**PASSAGE TO READ**:
━━━━━━━━━━
Originally published on the GRID blog.
The Rise of a New UI Paradigm
Look at the recent capabilities of leading LLM environments and squint — and you can see a future where the focus shifts from the applications we use to the tasks we want to accomplish.
In this future, we won’t be “opening PowerPoint,” “going to Asana,” or even “Googling” something. Rather we’ll want to “present our idea”, “note a task,” or “find out” information. The LLMs will draft the appropriate actions and artifacts, conjure an appropriate user interface to iterate on them and communicate with the systems needed to get them done.
I maintain that the LLM environments are in a position to become the interface to all our digital tasks. This would represent a radical user interface shift — perhaps the most significant since the advent of the graphical user interface.
It might seem like a bold claim, but let’s explore why it’s not as far-fetched as it sounds.
ChatGPT’s Canvas hints at the future
The Ingredients of This Future
To follow this line of thinking, we need to consider the components already present in modern LLM environments — such as ChatGPT and Claude — that are still in their early stages:
- In-Place Iterations: Features like Claude’s Artifacts or ChatGPT’s Canvas, where we refine content without starting over. The artifact takes center stage and the conversation becomes secondary.
- Function Calls: The ability for an LLM to interact with other systems via API, enabling it to fetch information or execute tasks in another system. See e.g. GPT Actions.
━━━━━━━━━━
**INSTRUCTIONS FOR THE TASK**:
For the post on the new UI paradigm, decide whether each statement agrees with it: (a) Claude's Artifacts and ChatGPT's Canvas are given as examples of in-place iterations; (b) the author expects the shift to be less significant than the arrival of the graphical user interface; (c) function calls let an LLM interact with other systems through email. Answer yes or no for each, quoting the words of the post that settle it. The data that follows is separate material and is unrelated to the post.
━━━━━━━━━━
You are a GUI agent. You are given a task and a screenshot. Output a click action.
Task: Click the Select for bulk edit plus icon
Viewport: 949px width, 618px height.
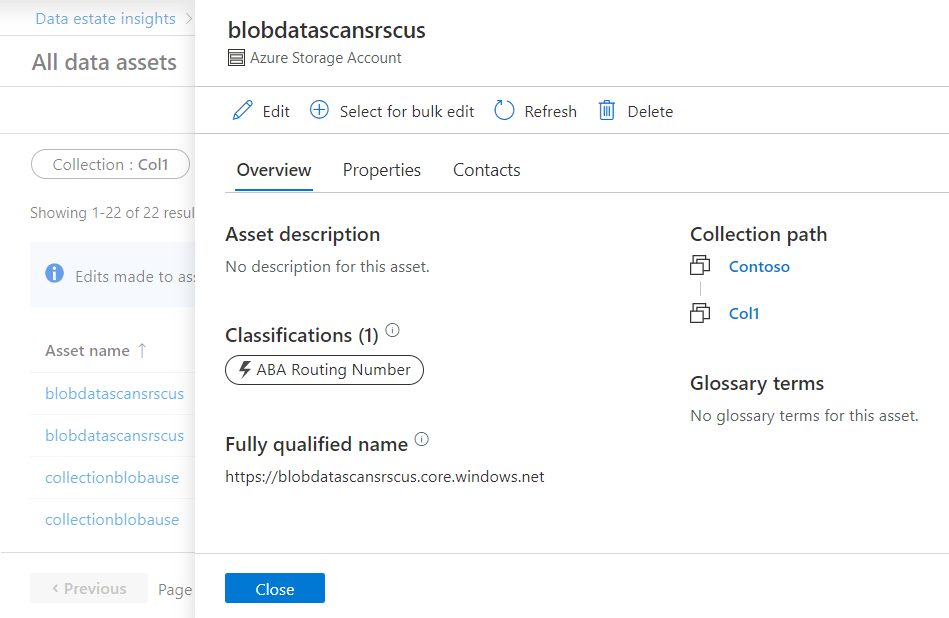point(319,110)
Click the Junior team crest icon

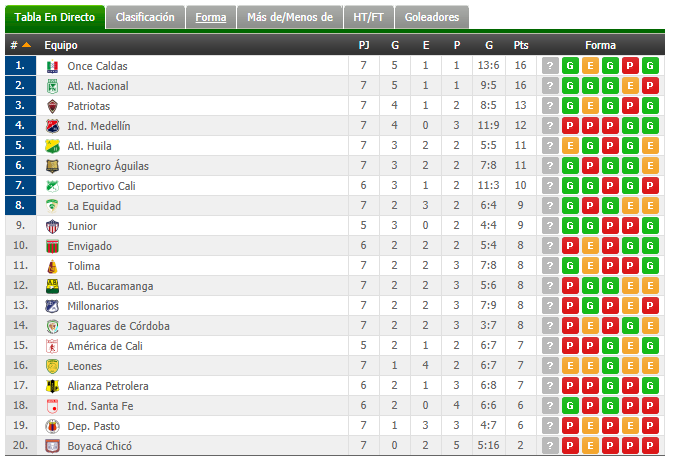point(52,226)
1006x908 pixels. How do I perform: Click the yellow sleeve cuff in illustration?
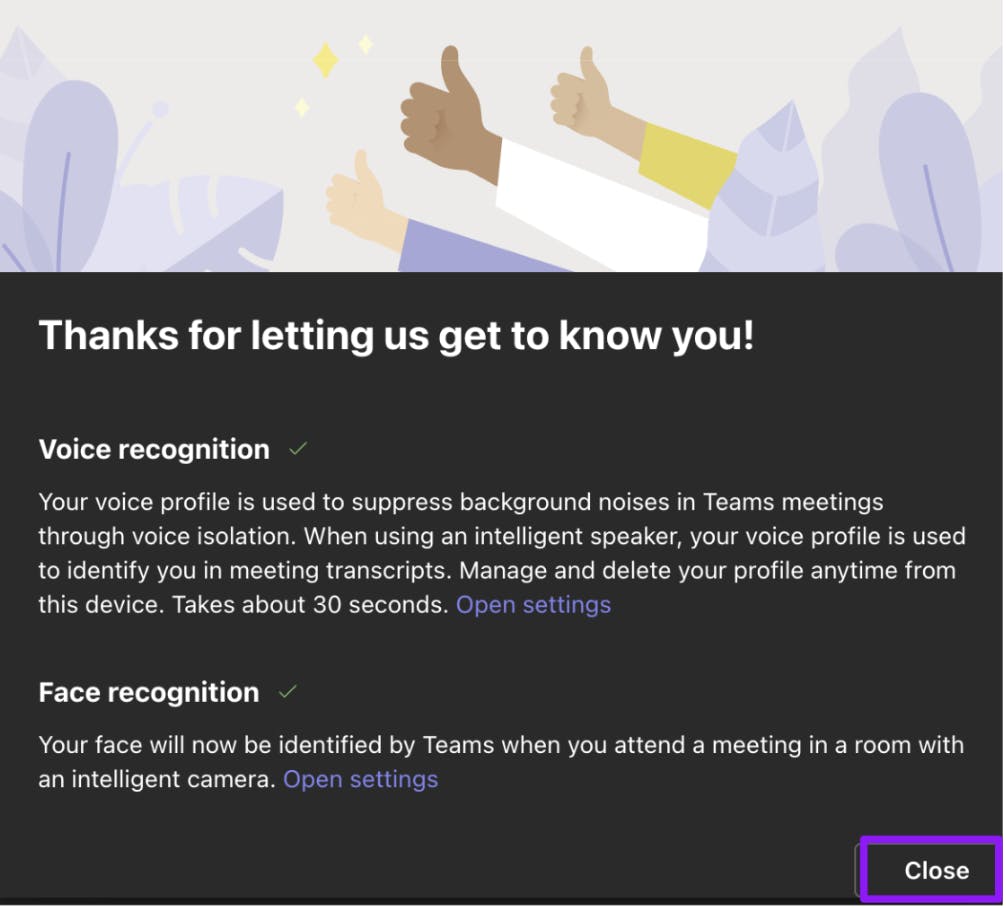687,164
━━━━━━━━━━
**OUTPUT OF THE TASK**:
(a) Yes: "Features like Claude’s Artifacts or ChatGPT’s Canvas, where we refine content without starting over."
(b) No: "perhaps the most significant since the advent of the graphical user interface."
(c) No: "The ability for an LLM to interact with other systems via API"